Effects of --default-cert-level

Robert J. Hansen rjh at sixdemonbag.org
Mon Oct 13 23:36:19 CEST 2025


> Later, I came to the conclusion that this is not a valid argument.

It being October 13, the Annual Day of Reconciliation, I find myself 
defending dkg's position.

> A "casual" certification level to me, may be different from
> a "casual" certification level in other person's mind.  Which means that
> it does not reveal the people that I like, and does not reveal my social
> graph, at all.
> 
> It just reveals how accurate I am assuring some key's information is.

No: it doesn't even reveal that, unless you first make publicly 
available your criteria for issuing each level of verification. If I see 
a persona certification, a casual certification, and a vetted 
certification, I have no idea what semantics to attach to any of them. 
For all I know your 'casual signature' requires a passport and DNA 
sample and your 'vetted signature' requires a polygraph examination. Or 
vice-versa. Or nothing at all.

The requirement that signers post their criteria for issuing different 
kinds of certifications -- a requirement neither the spec nor GnuPG 
advertise, but which is absolutely necessary for this feature to work as 
intended -- returns us to the realm of revealing a lot of information.

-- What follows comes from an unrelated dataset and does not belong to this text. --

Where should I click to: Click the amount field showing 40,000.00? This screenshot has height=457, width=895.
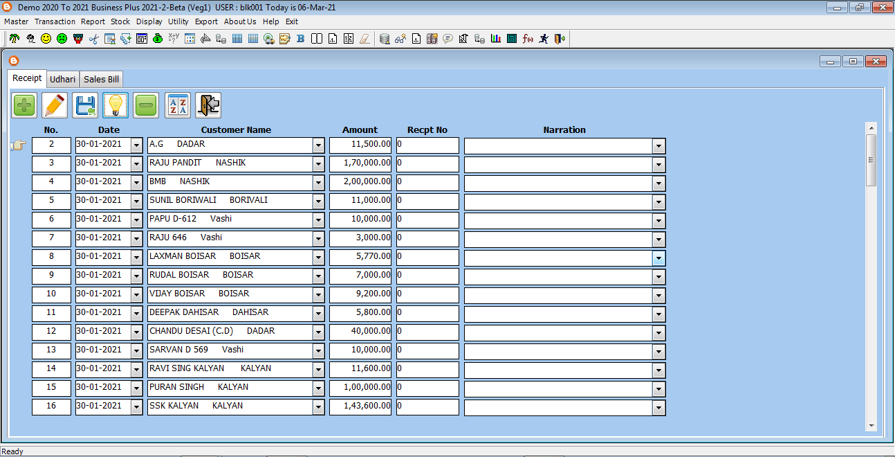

dkg says the revelations are too great. I disagree: each individual gets 
to decide whether the revelations are too great to be compatible with 
their risk model. But I certainly concur with him there are significant 
revelations.

> I also want to add, that I love the way that GnuPG separated the
> certification level into 4 levels.  "No opinion" level means silence.
> "Persona" means negative.  "Casual" means neutral.  "Extensive" means
> positive.

It does not. The meaning is left for individuals to precisely define. 
What does 'casual verification' mean? What IDs are acceptable? Why? Is 
the signer competent to recognize false IDs of those kinds? How do you 
*know* the signer is competent to adhere to that stated policy?

These aren't academic things. If you're doing real-world cryptographic 
engineering, these are bread-and-butter issues.